In order to understand the problem imagine using the data from mtcars package. I want to create a variable, which is based on a certain value, e.g. wt(weight). Therefore the data frame is arranged in descending order as follows:

library(tidyverse)
library(mtcars)

df <- mtcars %>% 
  arrange(desc(wt)) 

In the following I would like to create a variable which is based on the highest value of wt. I want to divide every value based on the lagged value with a certain divisor (2), which is yet outstanding. However, imagine the values not to be calculated, the code would look like:

df <- mtcars %>% 
  arrange(desc(wt)) %>% 
  mutate(wt_2 = if_else(wt == max(wt),
                        wt,
                        lag(wt_2) / 2))

I know that mutate is not properly working since wt_2 needs to be created for the else argument, but it would work if one would specify in a new section of code. This would imply:

df <- mtcars %>% 
  arrange(desc(wt)) %>% 
  mutate(wt_2 = if_else(wt == max(wt),
                        wt,
                        0)) %>% 
  mutate(wt_2 = if_else(wt_2 != max(wt),
                        lag(wt_2) / 2,
                        wt_2))

However, only the second observation gets assigned with a calculated value. The problem is that the values which should be assigned to the variable needs to be calculated in advance. Therefore I think a certain kind of looping mechanism is necessary. With the mentioned code used only the second observation is getting assigned with a calculated value:

glimpse(df$wt_2)
 num [1:32] 5.425 2.71 1.36 0.68 0.34 ...

The third value should be 2.71 / 2 = 1.355. The fourth value 1.355 / 2 and so one…

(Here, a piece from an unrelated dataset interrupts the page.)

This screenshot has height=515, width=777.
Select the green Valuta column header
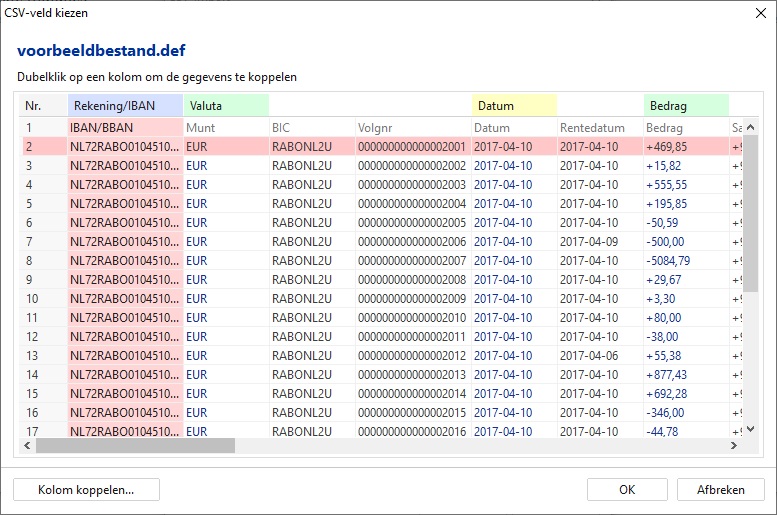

The new variable wt_2 should not refer to wt except for the highest value (5.42 or 5.425 not rounded). Each observation should be assigned with the lagged (using the logic of lag) value of the previous observation of the same variable divided by 2 (or another value but for this example I decided to choose 2 as the divisor). However, the problem is that it is not possible using the code since only the first observation or the first and the second observation are getting assigned with the values. It would be possible to calculate every value manually, but it should be also possible to get the values calculated more easily with using a loop related function.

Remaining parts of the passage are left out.